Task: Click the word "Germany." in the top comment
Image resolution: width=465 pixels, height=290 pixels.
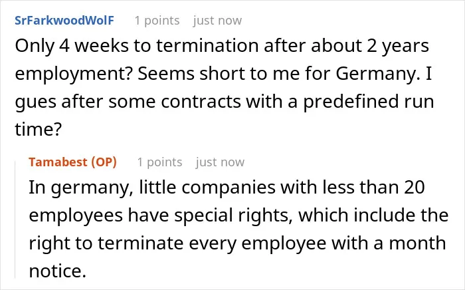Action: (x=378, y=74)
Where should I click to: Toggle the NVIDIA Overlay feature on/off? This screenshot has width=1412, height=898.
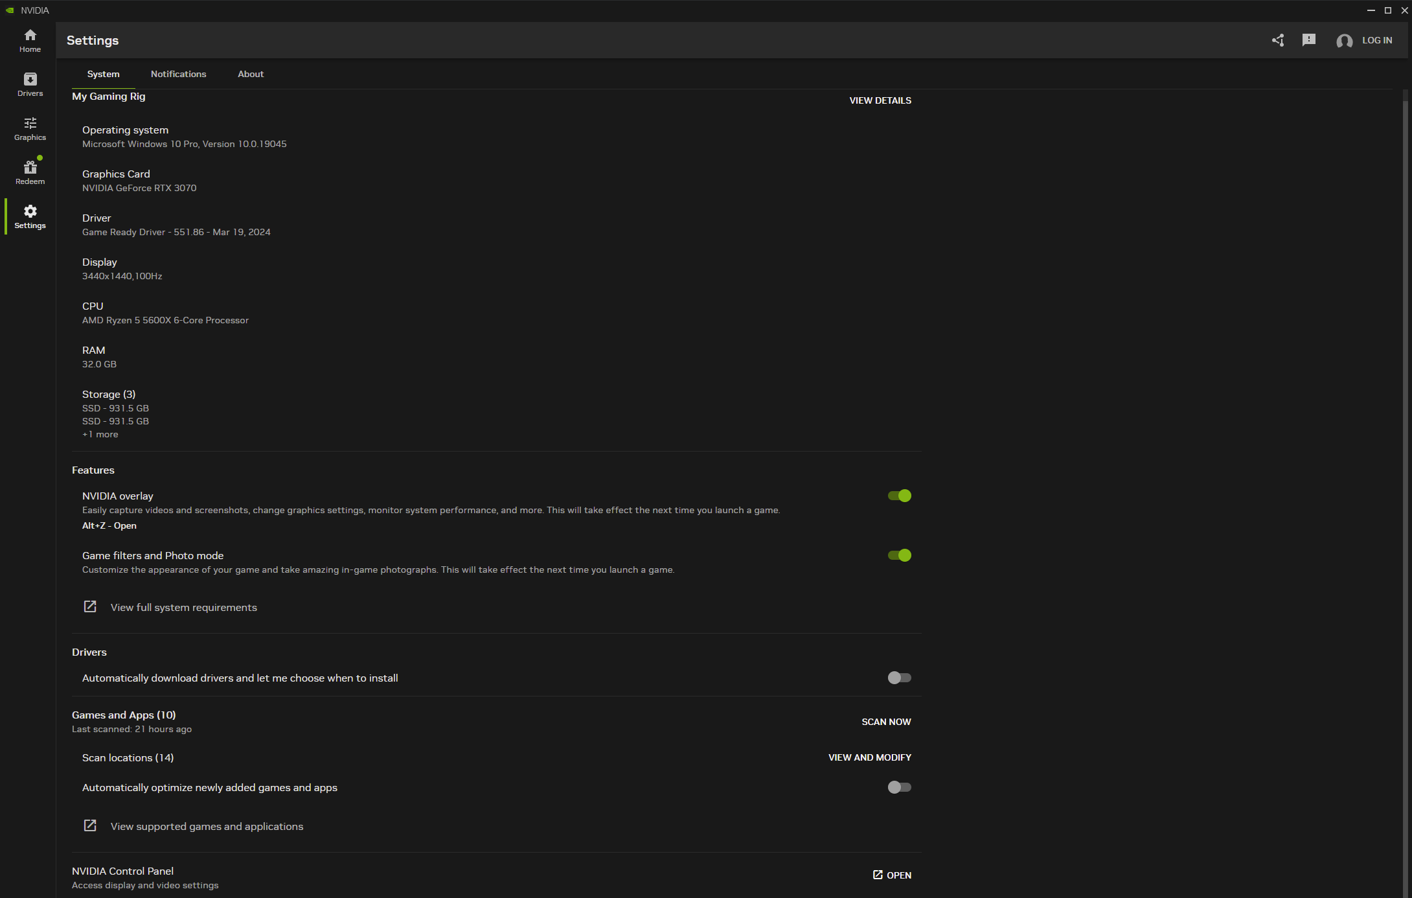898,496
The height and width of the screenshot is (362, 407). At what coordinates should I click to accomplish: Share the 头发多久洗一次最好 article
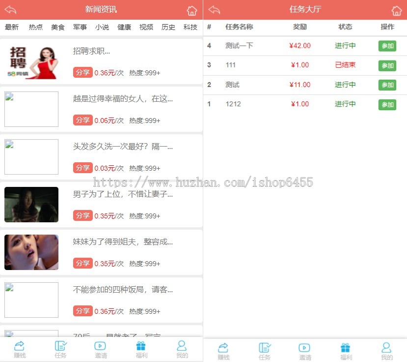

# # # # #

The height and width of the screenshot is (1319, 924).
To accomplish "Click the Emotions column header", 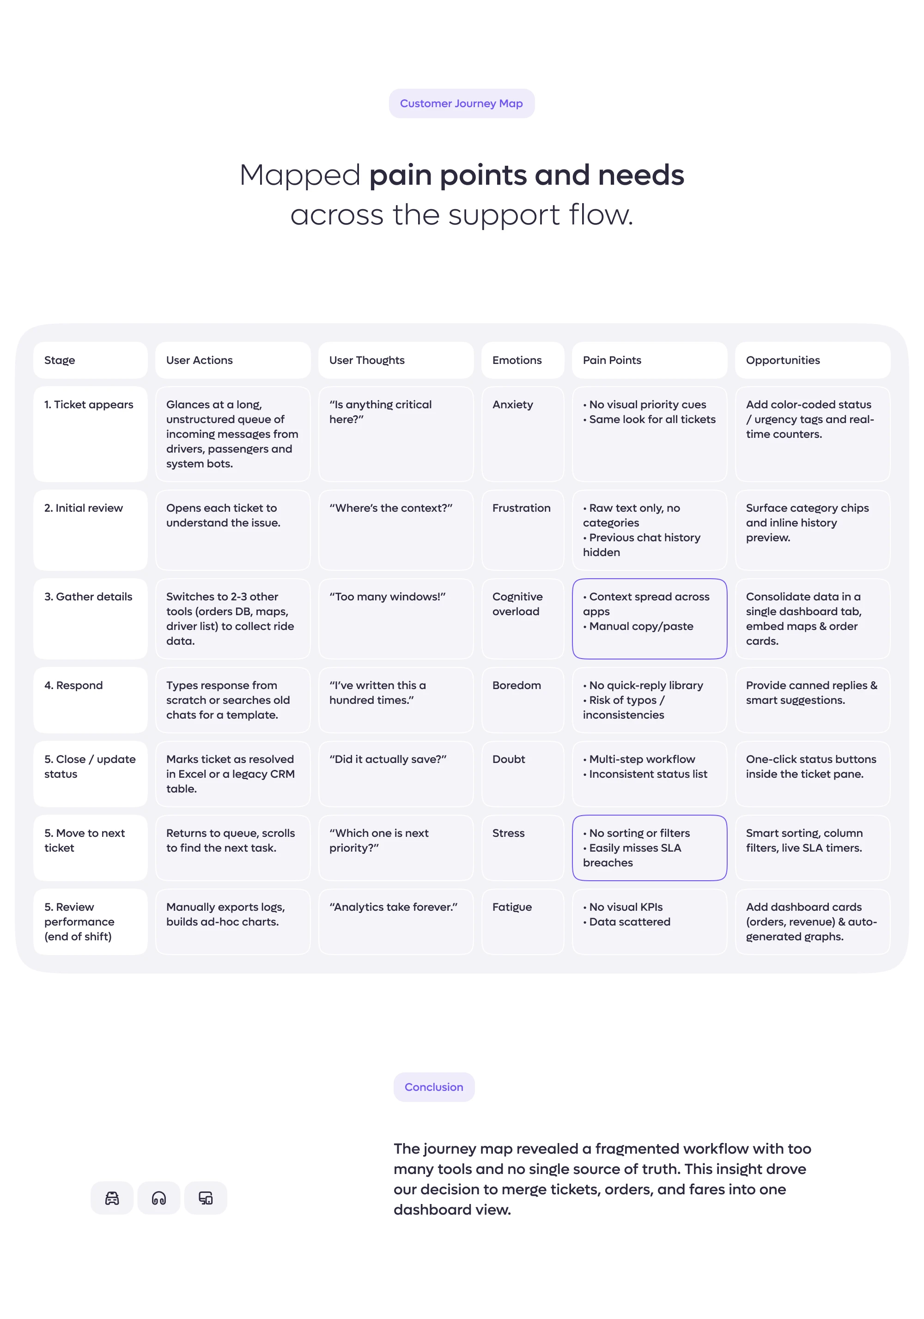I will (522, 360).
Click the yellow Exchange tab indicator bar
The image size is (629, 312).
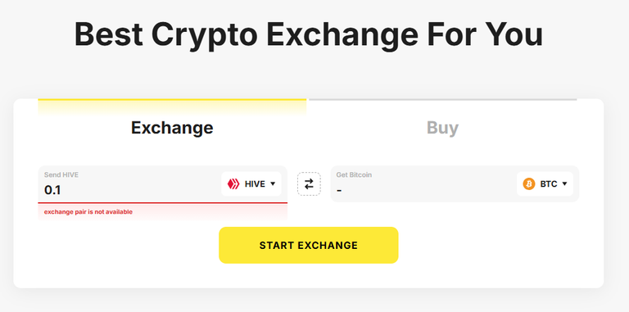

# # # # #

### Directions:
Using the records above, return word for word the lines that begin at the one containing "Where should I" and end at the one containing "The height and width of the screenshot is (362, 407).", both of them included and no pictures.

### Written answer:
Where should I click to: Toggle the NVIDIA Overlay feature on/off? This screenshot has width=1412, height=898.
898,496
The height and width of the screenshot is (362, 407). At what coordinates should I click to accomplish: Share the 头发多久洗一次最好 article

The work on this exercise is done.